• Do this
Resume the description of the flight data recorder and its accessories, writing on from its last sentence.

• Supplied text
══════════

For aircraft with flap position indicators, wire 232 connects to
the terminal of flap position indicator 210. The terminal used is
the one which connects to the flap position transmitter 236 of the
aircraft. Power for flap position indicator 210 is provided by the
aircraft's power bus 216 through a circuit breaker 218.
A pair of wires 238 connect to air temperature sensor 92 which is
mounted on the cabin vent inlet by tying it with a cable tie.
The other sensors of the flight data recorder are mounted inside
the recorder.
Referring to FIG. 9, the block diagrams of the optional accessories
of the flight data recorder are shown. FIG. 9A is the block diagram
of the cockpit voice recorder. A microphone 246 picks up the crews
voice signals inside the cockpit and a voice chip 240 records the
voice signal in its memory. Voice chip 240 is also capable of
playing back the recorded voice signal in analog form. The voice
signal is converted to digital by a serial analog-to-digital
converter 242. A microcontroller 248 controls the operation of the
voice chip and communicates with controller module 20 through a
serial port. The digitized voice signals are sent by the
microcontroller to the controller module, which stores it in
non-volatile memories 56 and 26. Since the voice chip has its own
memory, it is also possible to playback the voice signal directly
from the voice chip output. The cockpit voice recorder is housed in
its own waterproof, impact proof and fireproof enclosure and is
mounted in the vicinity of the aircraft crew. An example of a
company manufacturing the voice chip is ISD of San Jose, Calif. It
has its own analog voice memory that with a typical capacity of 8
minutes. It stores and plays back the most recent voice
signals.

══════════

• Information provided
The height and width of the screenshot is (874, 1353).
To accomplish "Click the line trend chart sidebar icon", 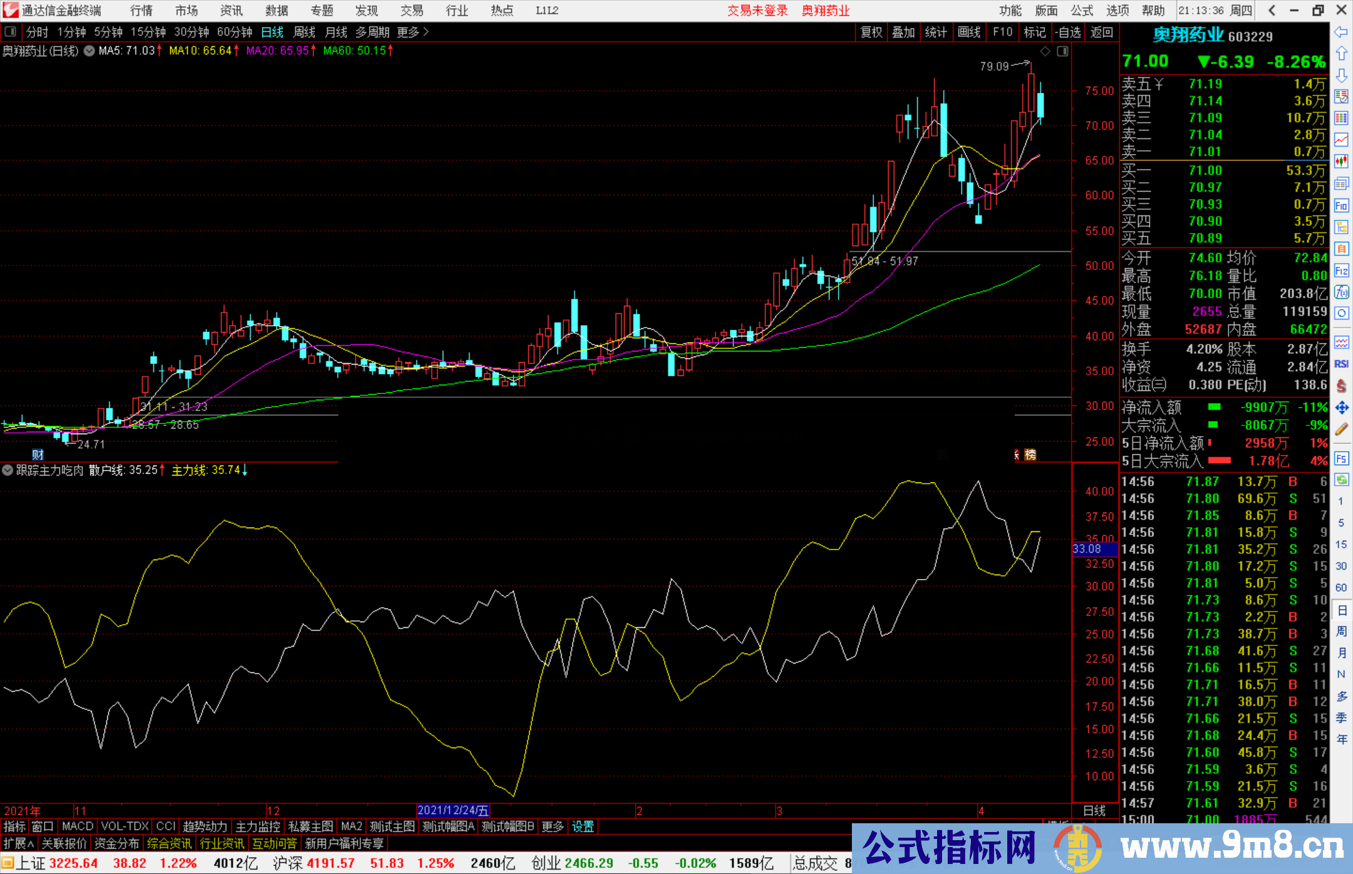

══════════

• Final result
FIG. 9B is the block diagram of the underwater communications data
transceiver. An ultrasonic transducer 252 generates high frequency
acoustic signals when transmitting and generates electrical signals
when receiving. An excitation circuit 254 applies the necessary
voltage levels for the transducer to transmit. A microcontroller
250 generates the excitation signal, which is basically the encoded
data being transmitted by controller module 20. When it is
receiving, a receiver circuit 256 amplifies the weak signals from
the transducer and converts it to digital pulses which are decoded
by microcontroller 250 and passed on to controller module 20. Two
underwater transceivers are needed: one for the aircraft, the other
for the data retrieval unit. The underwater transceiver on board
the aircraft is housed in its own waterproof, impact proof and
fireproof enclosure and is mounted near the flight data recorder.
Transducer 252 has an omnidirectional radiation pattern and is
mounted on the inner side of the aircraft windshield. Examples of
companies manufacturing underwater ultrasonic transducers for
communications applications are Hexamite of New South Wales,
Australia and Neptune Sonar Ltd. Of East Yorkshire, England.
FIG. 9C shows the block diagram of the cockpit display module. A
microcontroller 260 receives serial data from controller module 20
and converts the data to a form that can be displayed by a liquid
crystal display module 258 which can be either alphanumeric or
graphic type. The display module is housed in its own enclosure and
mounted on the aircraft's instrument panel. It displays the
position and sensor data collected by controller module 20 on a
real-time basis.
Operation
To describe the operation of the flight data recorder, an overview
of the way in which data is organized is first provided.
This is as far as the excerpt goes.